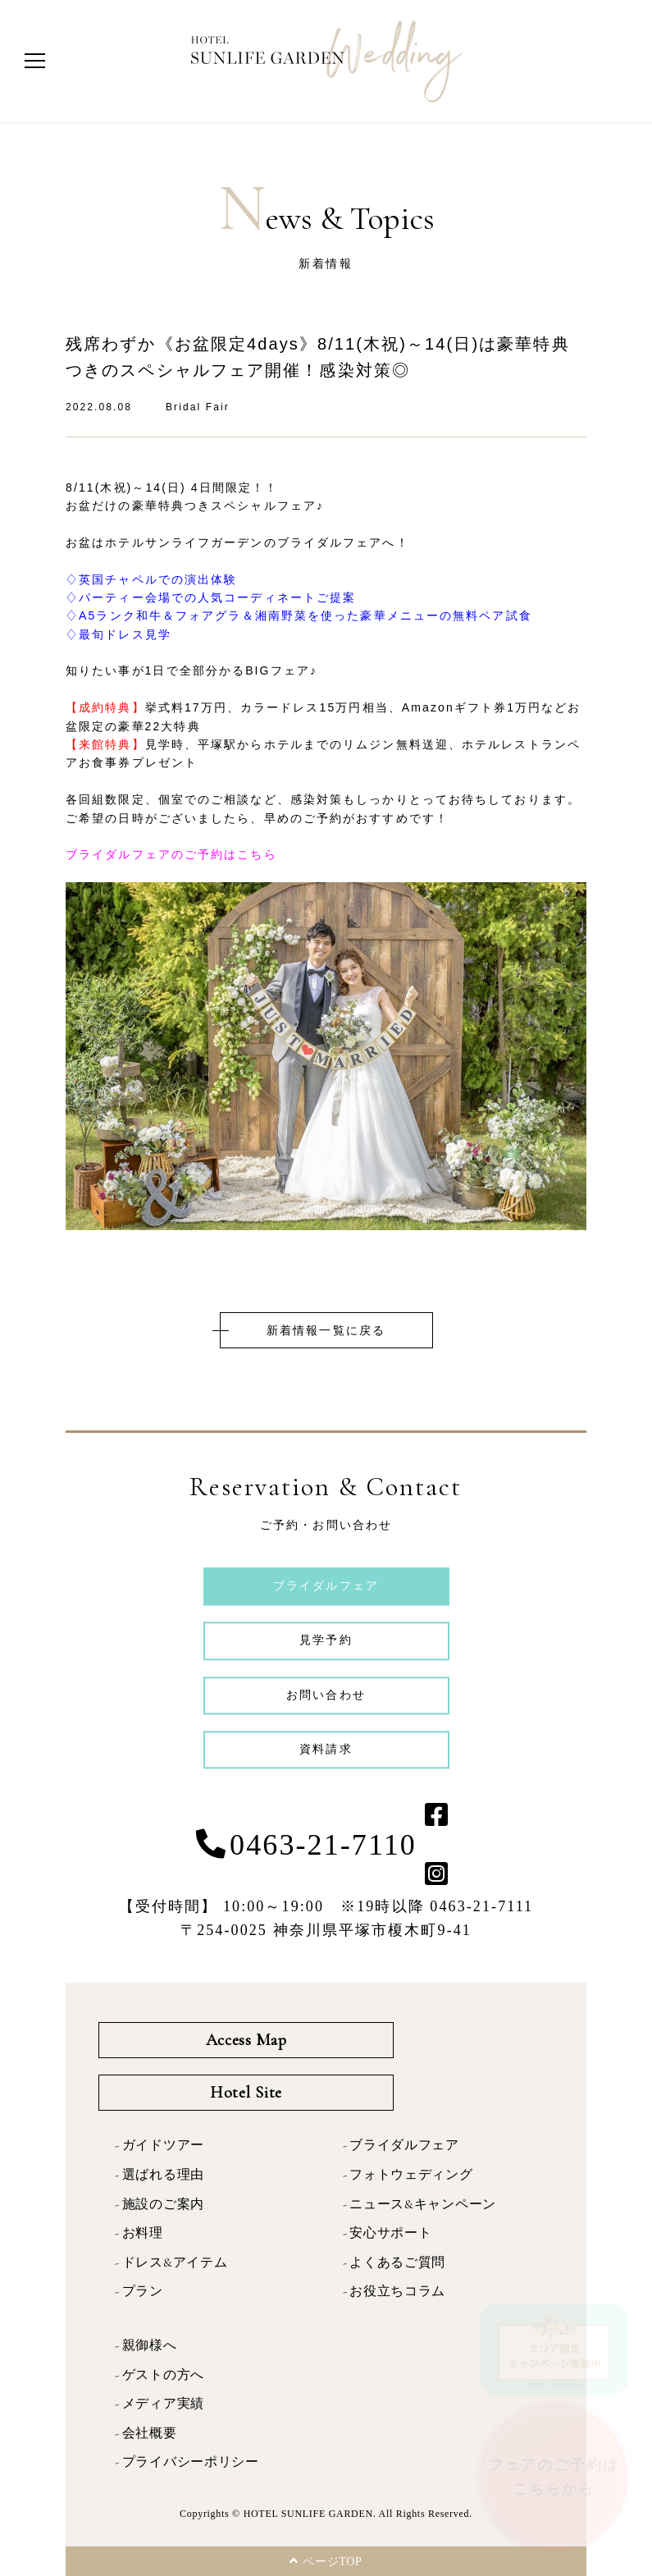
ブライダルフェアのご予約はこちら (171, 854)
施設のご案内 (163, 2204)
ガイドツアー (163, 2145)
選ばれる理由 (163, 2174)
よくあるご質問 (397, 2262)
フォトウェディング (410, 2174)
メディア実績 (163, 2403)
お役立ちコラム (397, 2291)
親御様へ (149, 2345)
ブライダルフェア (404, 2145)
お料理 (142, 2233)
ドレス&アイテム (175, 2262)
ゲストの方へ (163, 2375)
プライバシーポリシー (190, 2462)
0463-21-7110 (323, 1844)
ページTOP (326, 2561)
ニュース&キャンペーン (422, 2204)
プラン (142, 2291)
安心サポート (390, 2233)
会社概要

####

__Short task__. Arrange all of the records above as a numbered list, skipping any blank lines and leaving the picture out.

__Result of the task__.
1. ブライダルフェアのご予約はこちら (171, 854)
2. 施設のご案内 (163, 2204)
3. ガイドツアー (163, 2145)
4. 選ばれる理由 (163, 2174)
5. よくあるご質問 (397, 2262)
6. フォトウェディング (410, 2174)
7. メディア実績 (163, 2403)
8. お役立ちコラム (397, 2291)
9. 親御様へ (149, 2345)
10. ブライダルフェア (404, 2145)
11. お料理 (142, 2233)
12. ドレス&アイテム (175, 2262)
13. ゲストの方へ (163, 2375)
14. プライバシーポリシー (190, 2462)
15. 0463-21-7110 (323, 1844)
16. ページTOP (326, 2561)
17. ニュース&キャンペーン (422, 2204)
18. プラン (142, 2291)
19. 安心サポート (390, 2233)
20. 会社概要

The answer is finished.